Much of Catholic Europe combines Martinmas, the Nov. 11 feast day dedicated to St. Martin of Tours, with harvest celebrations.

The date marks a transition between autumn and winter, the time that meats and produce need to be prepared for the cold season ahead. Children carry lanterns and parade through the streets wishing their neighbors a good harvest. Tradition says St. Martin, having been named bishop, was reluctant to serve, and so hid in a geese stable, but the honking of the birds gave away his hiding place. Roast goose is the traditional main course served on the day.

Britain’s Harvest Festival bears an ordinary name and a tradition dating back to pre-Christian times. The celebration is often cited as the origin for the idea of the first Massachusetts Thanksgiving observed by the Pilgrims. The festival’s modern incarnation dates from 1843, when parishioners began decorating their church in Morwenstow, Cornwall, with homegrown produce.
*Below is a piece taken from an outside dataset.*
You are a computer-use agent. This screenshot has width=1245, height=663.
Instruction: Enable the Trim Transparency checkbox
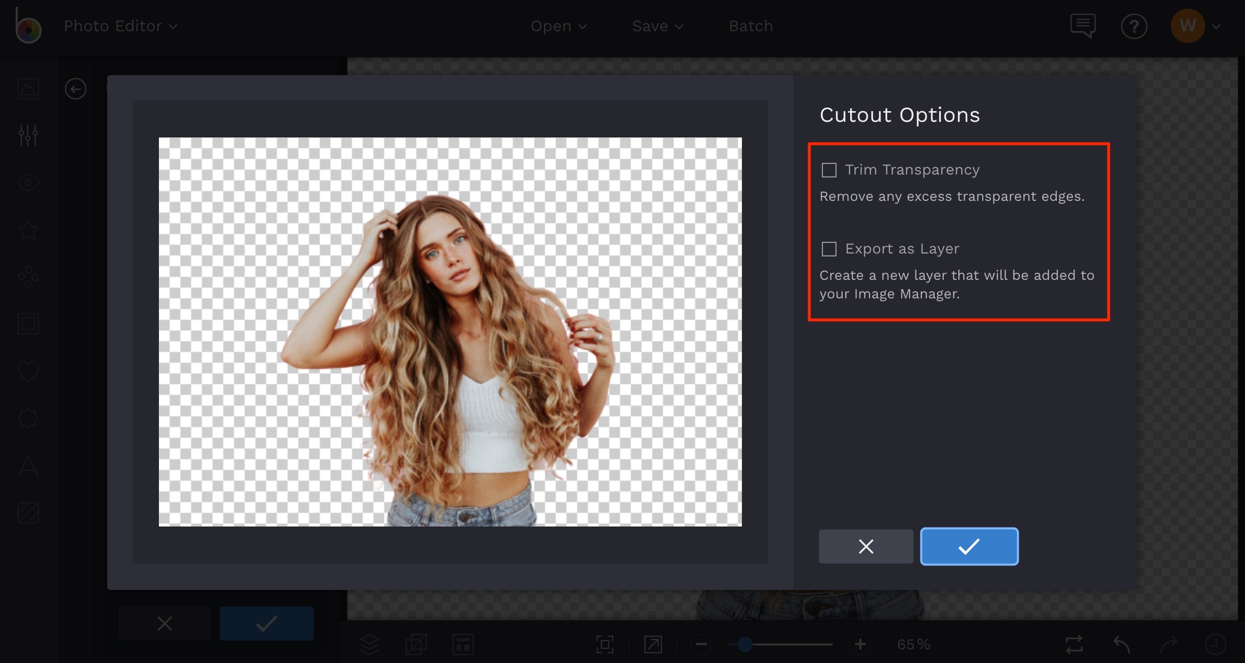[x=829, y=170]
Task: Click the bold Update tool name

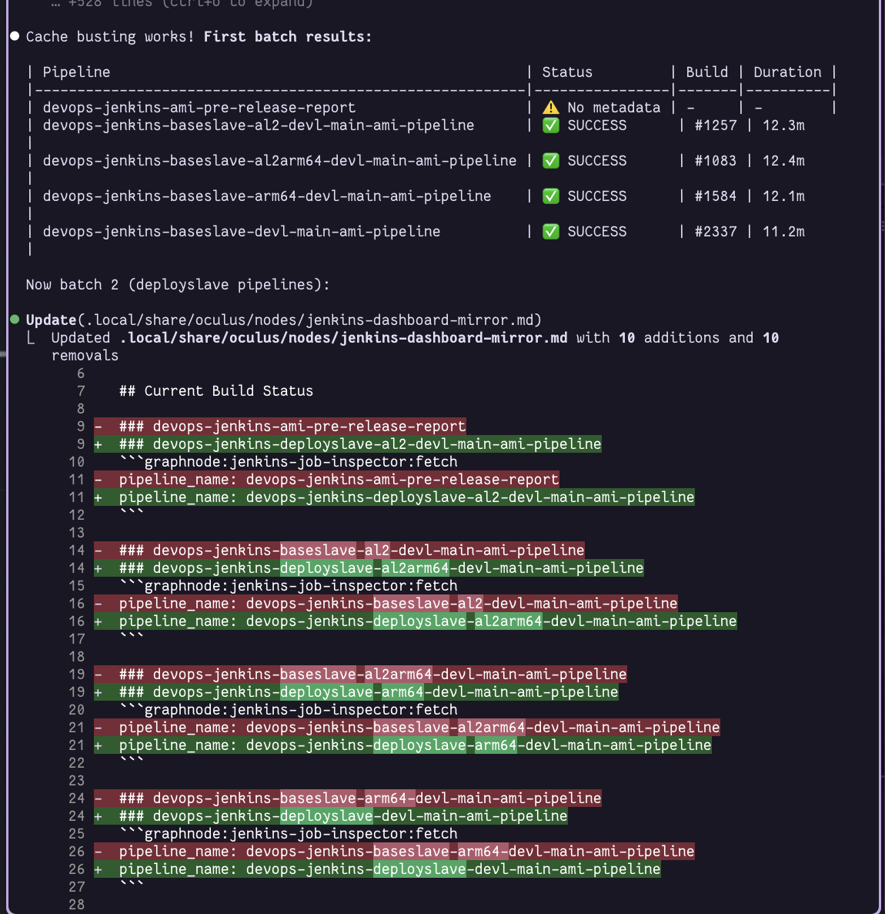Action: 51,320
That tradition continues in many small churches today, along with the singing of favorite hymns such as “All Things Bright and Beautiful” and “Come, Ye Thankful People, Come,” all taking place on the Sunday nearest the so-called “harvest moon,” the full moon following the autumnal equinox.
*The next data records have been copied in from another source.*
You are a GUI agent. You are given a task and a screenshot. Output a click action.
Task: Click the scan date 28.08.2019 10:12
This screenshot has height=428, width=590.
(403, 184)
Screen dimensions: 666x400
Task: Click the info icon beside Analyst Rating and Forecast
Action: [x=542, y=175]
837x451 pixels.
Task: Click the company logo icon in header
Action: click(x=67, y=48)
That autumnal full moon also marks the start of the Jewish harvest festival of Sukkoth, sometimes called the “Feast of the Tabernacles,” on the 15th day of the month of Tishri, coinciding with September or October. “Sukkot” refers to the  small, temporary dwellings constructed bythe Israelites during their 40-year wandering in wilderness following their exodus from Egypt. In remembrance, those observing the holiday today construct small, three-sided huts made of leaves and branches, while celebrating the bounty of the harvest.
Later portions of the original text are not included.